THE RECORDS Start Marker

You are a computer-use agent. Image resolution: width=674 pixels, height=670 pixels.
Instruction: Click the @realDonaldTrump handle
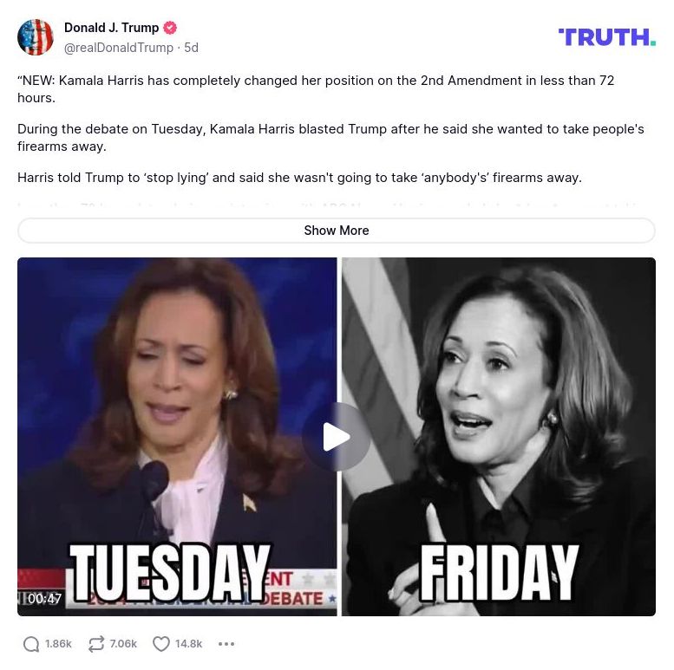click(119, 48)
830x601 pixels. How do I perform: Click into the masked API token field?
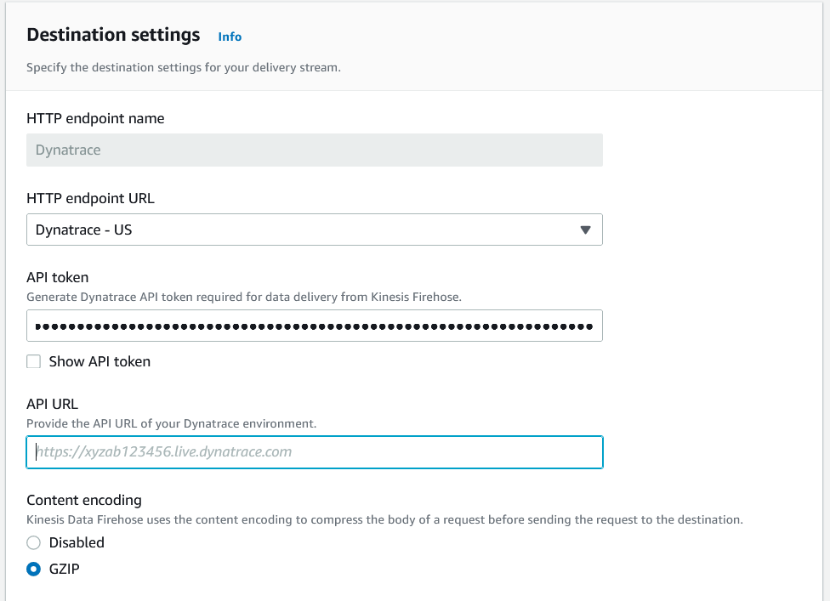click(315, 326)
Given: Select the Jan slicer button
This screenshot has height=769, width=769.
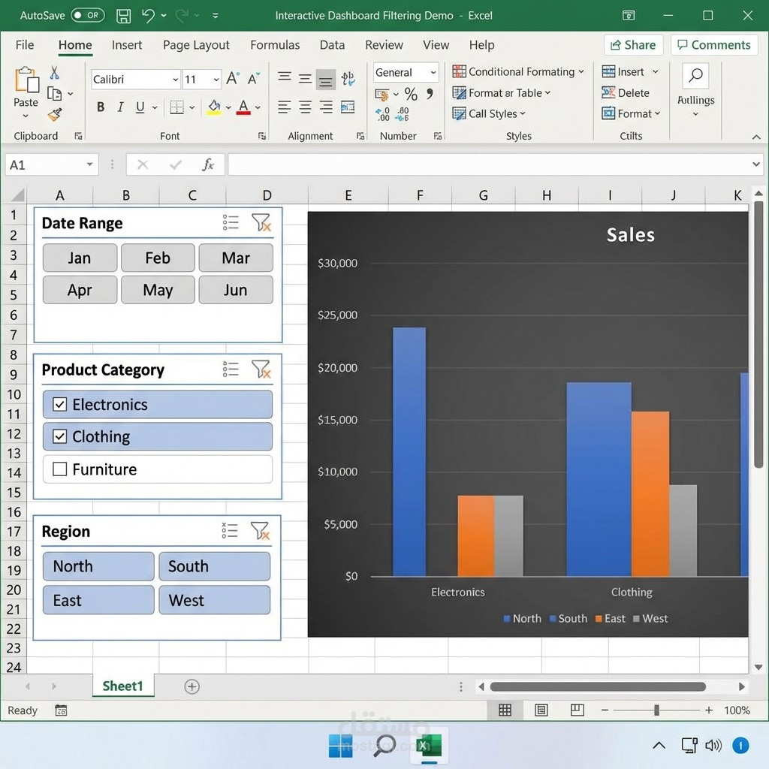Looking at the screenshot, I should pyautogui.click(x=80, y=258).
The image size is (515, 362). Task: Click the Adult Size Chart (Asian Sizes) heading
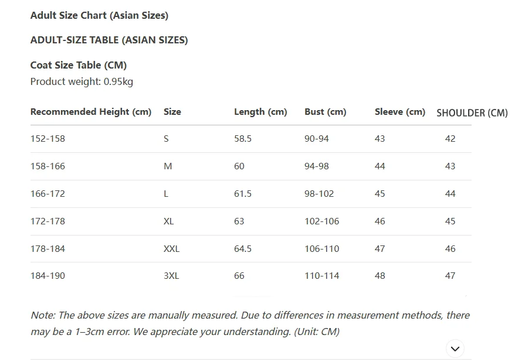point(99,15)
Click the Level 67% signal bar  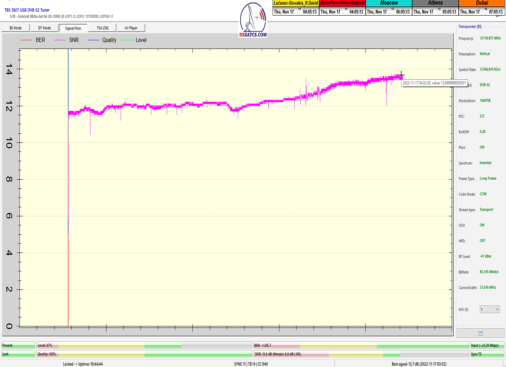144,345
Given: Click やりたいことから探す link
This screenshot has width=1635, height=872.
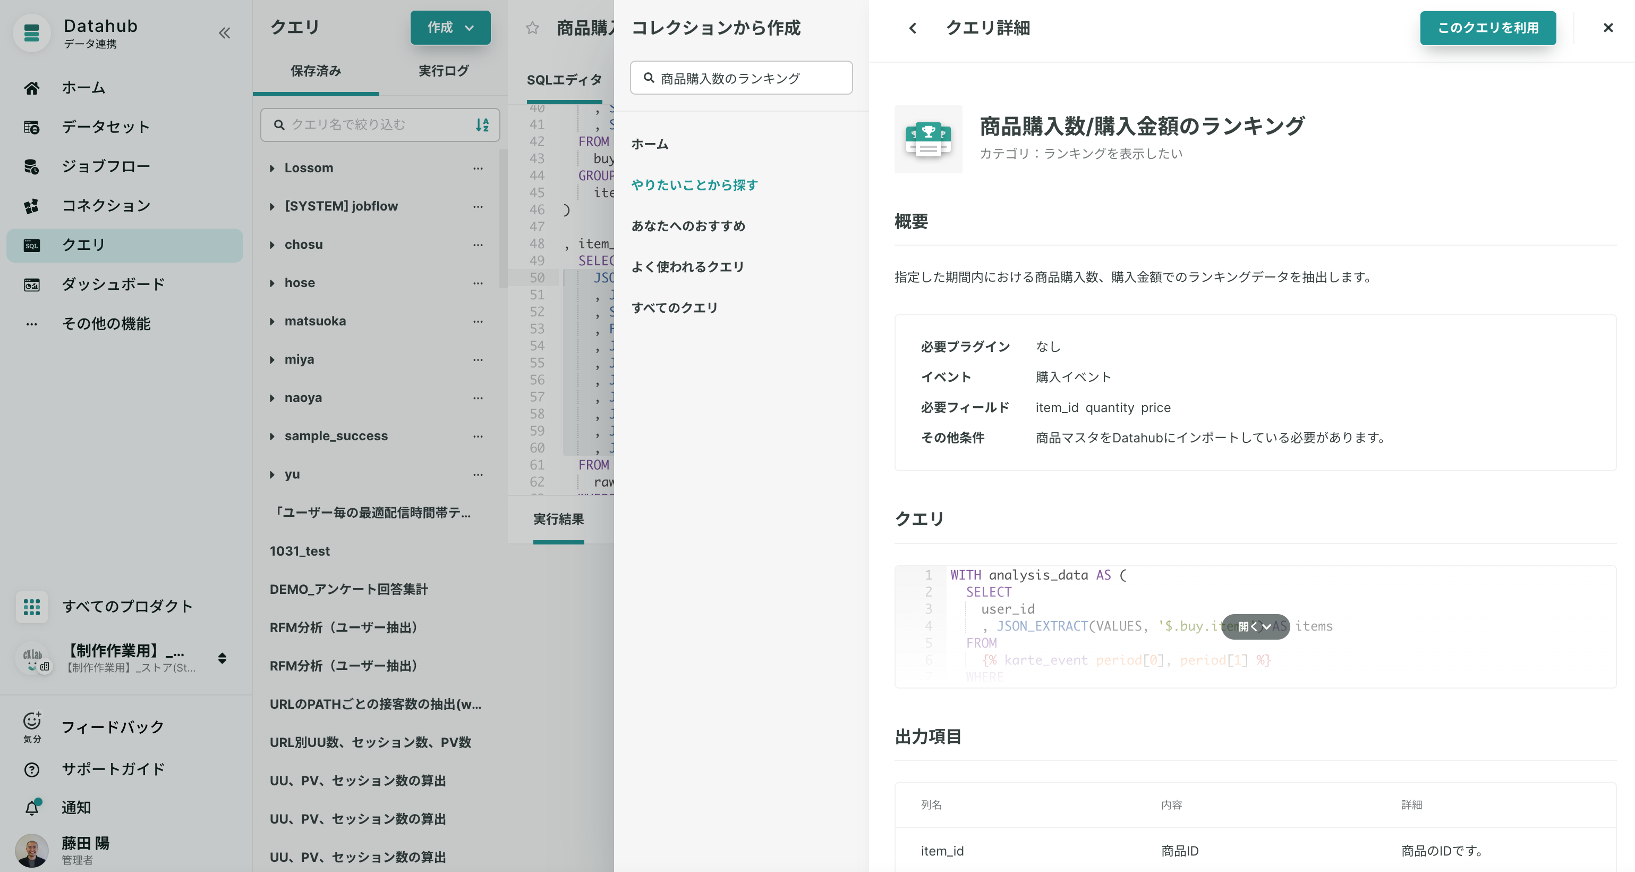Looking at the screenshot, I should click(693, 184).
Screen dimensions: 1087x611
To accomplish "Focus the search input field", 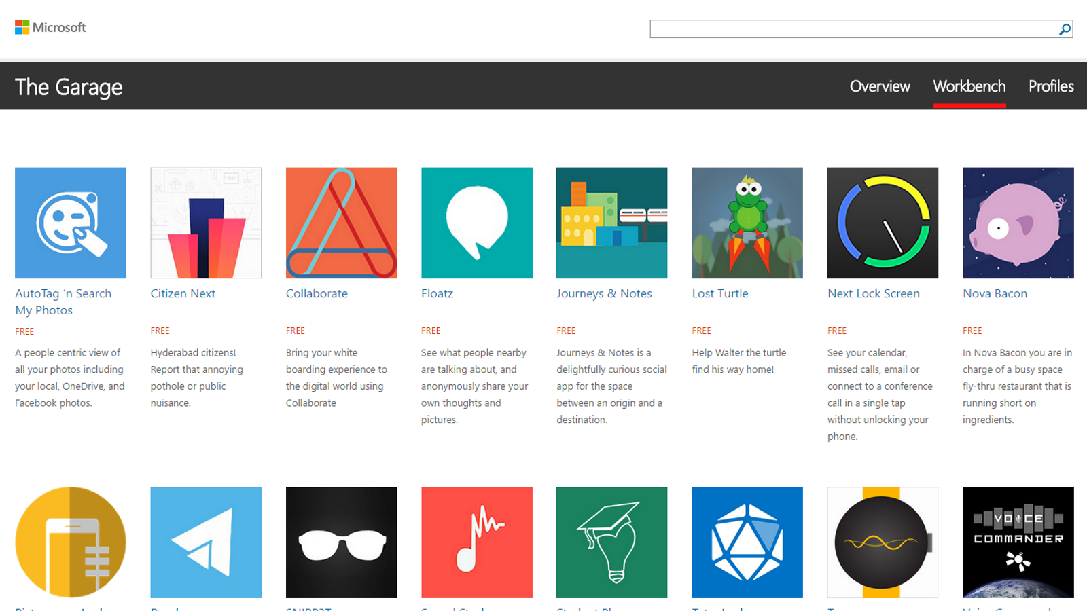I will (853, 29).
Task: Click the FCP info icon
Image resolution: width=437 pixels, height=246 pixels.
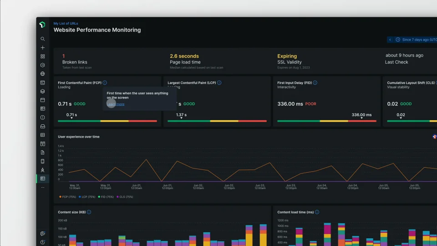Action: 105,82
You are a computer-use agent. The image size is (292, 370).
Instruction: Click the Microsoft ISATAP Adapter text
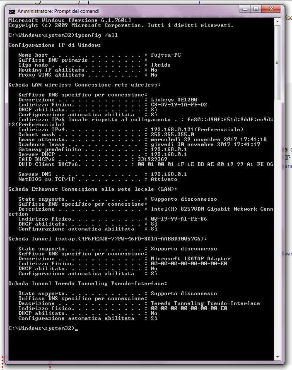click(x=191, y=259)
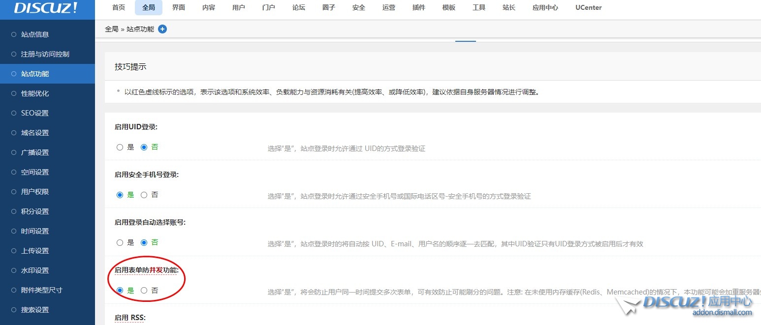Open the 安全 tab
This screenshot has width=761, height=325.
point(358,7)
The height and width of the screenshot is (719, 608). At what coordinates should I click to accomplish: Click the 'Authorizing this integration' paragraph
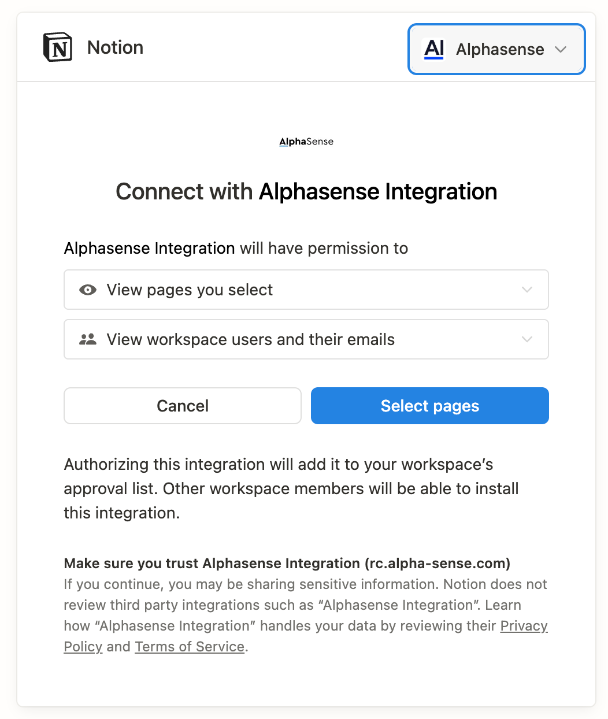click(x=291, y=488)
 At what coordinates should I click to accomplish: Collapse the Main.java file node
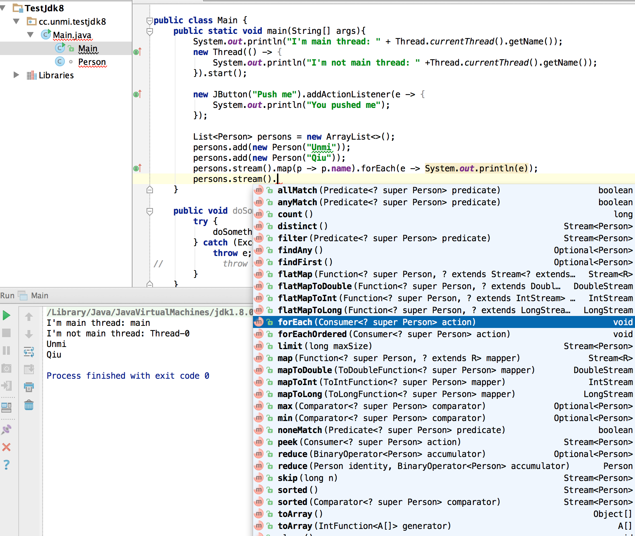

THE RECORDS End Marker

## INSTRUCTIONS FOR THE TASK
Search the data above for the word "computer" and say how many lines contain it, giving only that number.

## ANSWER SPACE
2